21/Janeiro/2009 · 1 Comentário

Felipe Maia

Bons filmes de terror têm de ter morte. Os ruins também têm. A morte, encenada a fio no cinema, ganha toques de requinte e imaginação nas mãos dos diretores de horripilantes películas como Evil Dead, Night of the Living Dead ou Braindead. Após esses títulos, alguém discorda que a morte é mais do que essencial pro terror? Confira abaixo, se tiver estômago forte, as dez maiores mortes em filmes de terror.

10º: A Nightmare on Elm’s Street – Afundando na cama
A estréia da franquia de Freddy Kruguer contava com uma fórmula até então reciclada diversas vezes — e re-reciclada nos outros filmes. Uma pacata cidade estadunidense, famílias felizes, estereótipos de adolescentes e fatos estranhos que começam a acontecer. Não há nada mais estranho, aliás, do que afundar num sem fim pela cama. Assim morre o personagem de Johnny Depp, Glenn, à época com cara de molecote do time de futebol americano. Glenn não resiste ao sono e cai nas garras de Freddy e num gêiser de sangue.

9º: The Blob – Ou seria o silicone?
Grande nome do trash, o remake “A Bolha Assassina” é uma história nonsense digna de ser o mais assustador do Cinema em Casa. A meleca sedenta por morte é versátil nos assassinatos, e, no caso, espera pra dar o bote no meninão também sedento. Ela poderia se disfarçar de prótese que dava na mesma.
http://www.youtube.com/watch?v=yydVLCUtsNM

8º: Evil Dead 2: Dead by Dawn – Ex-namorada boa, é ex-namorada…
Morta. A máxima vale para o maior astro do horror: Ash Williams. O maneta da moto-serra e do pau-de-fogo (é como ele define sua 12mm) protagoniza a série Evil Dead, dirigida por Sam Raimi. Na segunda fita da trilogia, Ash logo perde sua namorada pro incansável Necronomicon (“O livro dos mortos”). Transformada em monstro, Ash não vê solução senão degola-la com uma pá. Na verdade, ele assim o fez porque não tinha a moto-serra em mão. Arma empunhada, ex-namorada morta de novo. Com estilo.

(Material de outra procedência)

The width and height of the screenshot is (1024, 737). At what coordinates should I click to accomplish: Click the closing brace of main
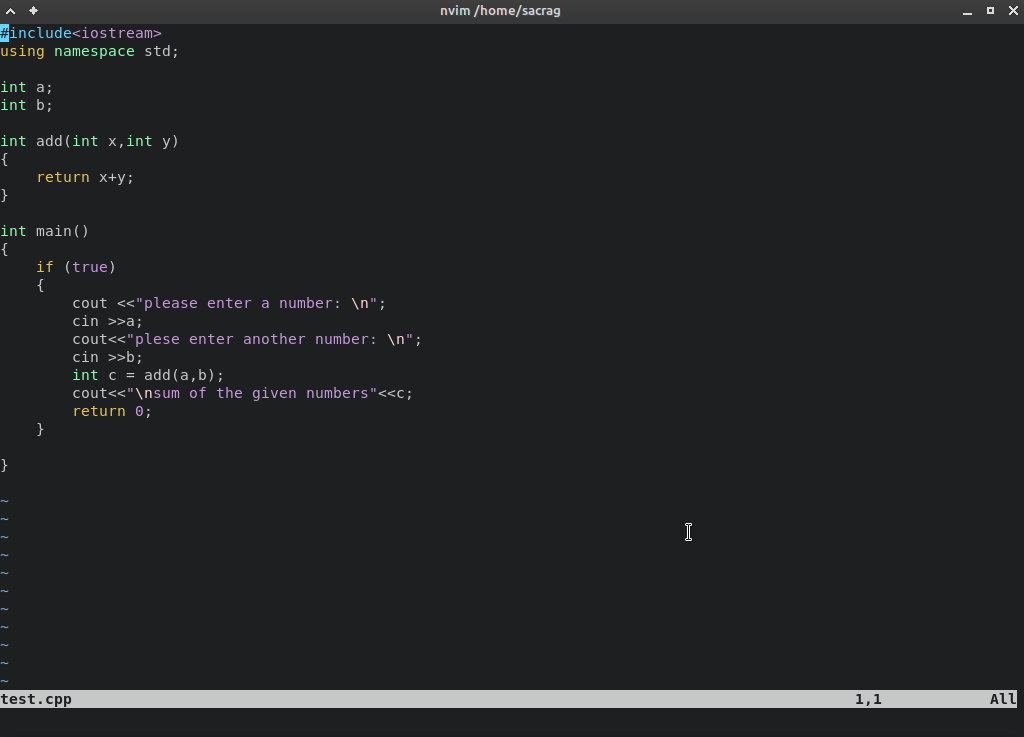coord(4,465)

7º: Sleepy Hollow – Magistrado às voltas
Depp encabeça outro posto na lista, mas dessa vez não é, propriamente, com sua cabeça. Em “A Lenda do Cavaleiro sem Cabeça”, o queridinho de Tim Burton é o incrédulo Ichabod Crane. Descrente, a bem da verdade, até esta cena. O magistrado Philipse (Richard Griffiths) é vítima do Cavaleiro sem Cabeça que, com destreza na espada, desfere um corte desafiador às leis da física: como essa cabeça girou tão perfeitamente?
http://www.youtube.com/watch?v=saO20zdDEwk

6º: Friday the 13th 8: Jason Takes Manhattan – Criatividade à flor da pele
Jason Voorhees nunca foi muito criativo em seus assassinatos. Desde o primeiro filme da série Sexta-feira 13, poucas são as vezes que ele consegue sair do feijão-com-arroz, isto é, a facada mortal. No oitavo filme, entretanto, o maior serial killer do cinema parece ter um espamo de imaginação, talvez causado pela cidade de Nova York. O resultado são 20 mortes, das 160 cometidas durante os 11 filmes. A mais interessante, a 15ª do vídeo, é um show de atletismo pelo senhor Voorhees: máscara do hockey, soco do boxe e cesta do basquete.
http://www.youtube.com/watch?v=IYaZ6rOeFCg

5º: Wolf Creek – Head on a Stick
Leva nome de receita, mas é na verdade a técnica mortal realizada pelo fazendeiro australiano Mick Taylor (John Jarrat) em Wolf Creek. Usando uma temática também freqüente — a viagem interrompida por um doente matador —, o filme ainda arrancou elogios de crítica e público. A película arrisca alguns planos incomuns no gênero, como a vastidão australiana e a fotografia inerente às locações. Sem mais delongas, o domínio da lâmina aqui daria inveja ao Cavaleiro Sem Cabeça — sem cabeça, mas com coluna.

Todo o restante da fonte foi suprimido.